I LOVE it! I would let my guys swim in our creek, but they would die of frostbite first. LOL

ARKelly


----------



## JustAnja (Jul 29, 2008)

I have pics on a disk somewhere of someone's redfoot adult that would dive into their above ground pool off of the deck and swim across the pool. It would do this repeatedly. lol I also have some pics of a LARGE adult female Leopard Tortoise swimming in the yard pond in her enclosure. Its really cute.


----------



## Redfootedboxturtles (Jul 29, 2008)

Yes tortoises can swim, they will almost always float. But it can really stress them out a lot. Tortoises aren't like dogs or humans they deal with stress a lot different. Reptiles in general can easily stress out and die suddenly. Just a warning incase anyone thinks that tortoises enjoy swimming like an aquatic or semi-aquatic turtle does. IMO its border line negligent to dunk your tortoise in any body of water. 

Im not a mean person. You have a really cool tortosie. I just have to make sure people know that this inst somthing people should do, at all. 
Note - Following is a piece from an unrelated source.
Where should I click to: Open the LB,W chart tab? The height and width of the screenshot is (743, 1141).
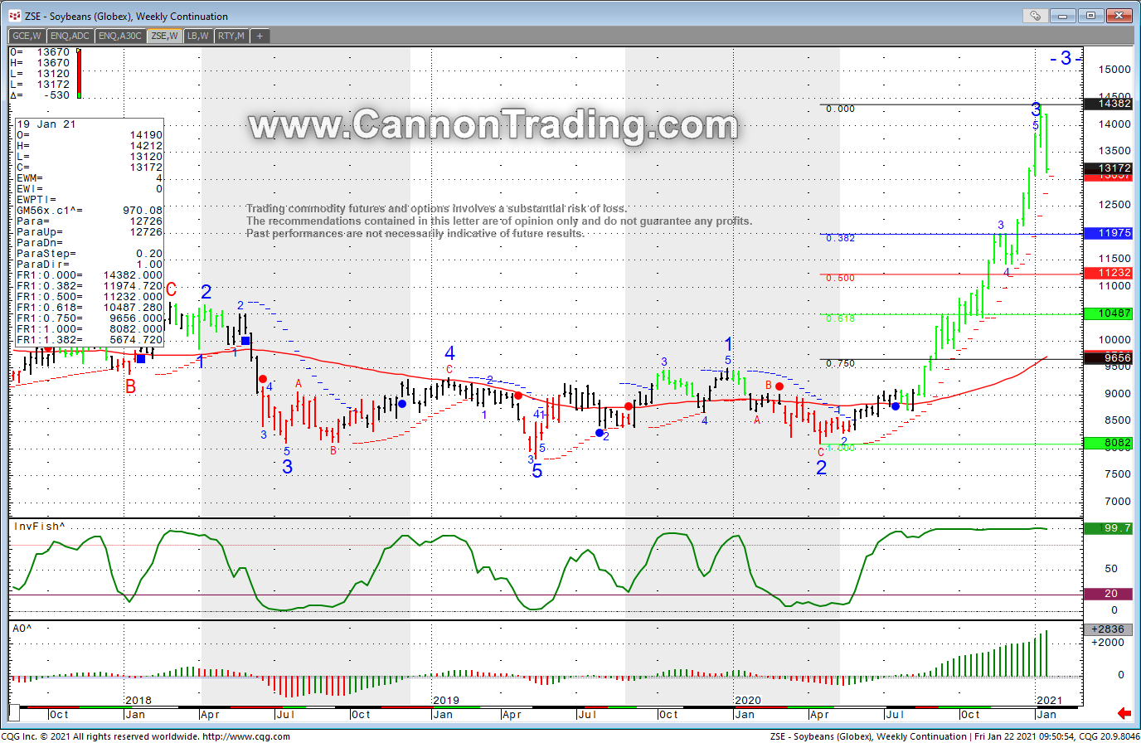coord(197,36)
One thing they do like however is wading. witch means water up to the middle part of their shell where they can walk around with out having to lift their head.


----------



## Yvonne G (Jul 29, 2008)

Redfootedboxturtles said:


> Yes tortoises can swim, they will almost always float. But it can really stress them out a lot.



To add another word of caution to RFBT's caution, I've NEVER seen a desert tortoise that can float. They usually sink like a stone. I've taken in three at different times over the years that had walked right off the coping of the pool into the water and sunk to the bottom. They all had pnuemonia. In my opinion, they have no depth perception and don't realize the edge of the pool is actually over water. And yet I've heard from other folks who say their tortoise strictly avoids the pool, as if he knows its dangerous.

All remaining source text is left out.